*** Data for review ***

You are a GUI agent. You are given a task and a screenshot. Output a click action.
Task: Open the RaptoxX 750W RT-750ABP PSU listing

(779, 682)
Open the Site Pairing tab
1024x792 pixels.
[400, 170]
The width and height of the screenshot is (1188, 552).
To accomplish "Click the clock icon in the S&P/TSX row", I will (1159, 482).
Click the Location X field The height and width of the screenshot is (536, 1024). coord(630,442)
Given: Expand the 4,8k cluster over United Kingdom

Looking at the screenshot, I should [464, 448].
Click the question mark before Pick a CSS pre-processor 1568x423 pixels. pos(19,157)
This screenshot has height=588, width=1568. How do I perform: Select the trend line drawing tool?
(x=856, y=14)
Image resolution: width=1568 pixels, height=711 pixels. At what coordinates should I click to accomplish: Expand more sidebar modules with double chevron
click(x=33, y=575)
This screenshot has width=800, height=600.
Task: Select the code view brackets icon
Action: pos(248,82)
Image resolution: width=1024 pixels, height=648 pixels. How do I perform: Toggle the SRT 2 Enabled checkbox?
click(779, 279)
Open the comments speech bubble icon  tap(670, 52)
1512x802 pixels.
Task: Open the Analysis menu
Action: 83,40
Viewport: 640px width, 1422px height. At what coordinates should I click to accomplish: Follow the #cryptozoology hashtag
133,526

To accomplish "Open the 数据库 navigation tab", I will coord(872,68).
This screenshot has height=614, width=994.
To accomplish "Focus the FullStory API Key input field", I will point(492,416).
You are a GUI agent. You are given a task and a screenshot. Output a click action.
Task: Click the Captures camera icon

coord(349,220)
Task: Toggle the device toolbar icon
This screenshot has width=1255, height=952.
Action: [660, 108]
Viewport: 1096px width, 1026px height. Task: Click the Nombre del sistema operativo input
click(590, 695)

*** End of Data for review ***

• _What is required_:
Keeping every line exactly as it is, retype the entries shown above.

• _Answer space_:
You are a GUI agent. You are given a task and a screenshot. Output a click action.
Task: Open the RaptoxX 750W RT-750ABP PSU listing

(779, 682)
Open the Site Pairing tab
1024x792 pixels.
[400, 170]
The width and height of the screenshot is (1188, 552).
To accomplish "Click the clock icon in the S&P/TSX row", I will (1159, 482).
Click the Location X field The height and width of the screenshot is (536, 1024). coord(630,442)
Given: Expand the 4,8k cluster over United Kingdom

Looking at the screenshot, I should [464, 448].
Click the question mark before Pick a CSS pre-processor 1568x423 pixels. pos(19,157)
This screenshot has height=588, width=1568. How do I perform: Select the trend line drawing tool?
(x=856, y=14)
Image resolution: width=1568 pixels, height=711 pixels. At what coordinates should I click to accomplish: Expand more sidebar modules with double chevron
click(x=33, y=575)
This screenshot has width=800, height=600.
Task: Select the code view brackets icon
Action: pos(248,82)
Image resolution: width=1024 pixels, height=648 pixels. How do I perform: Toggle the SRT 2 Enabled checkbox?
click(779, 279)
Open the comments speech bubble icon  tap(670, 52)
1512x802 pixels.
Task: Open the Analysis menu
Action: 83,40
Viewport: 640px width, 1422px height. At what coordinates should I click to accomplish: Follow the #cryptozoology hashtag
133,526

To accomplish "Open the 数据库 navigation tab", I will coord(872,68).
This screenshot has height=614, width=994.
To accomplish "Focus the FullStory API Key input field", I will point(492,416).
You are a GUI agent. You are given a task and a screenshot. Output a click action.
Task: Click the Captures camera icon

coord(349,220)
Task: Toggle the device toolbar icon
This screenshot has width=1255, height=952.
Action: [660, 108]
Viewport: 1096px width, 1026px height. Task: Click the Nombre del sistema operativo input
click(590, 695)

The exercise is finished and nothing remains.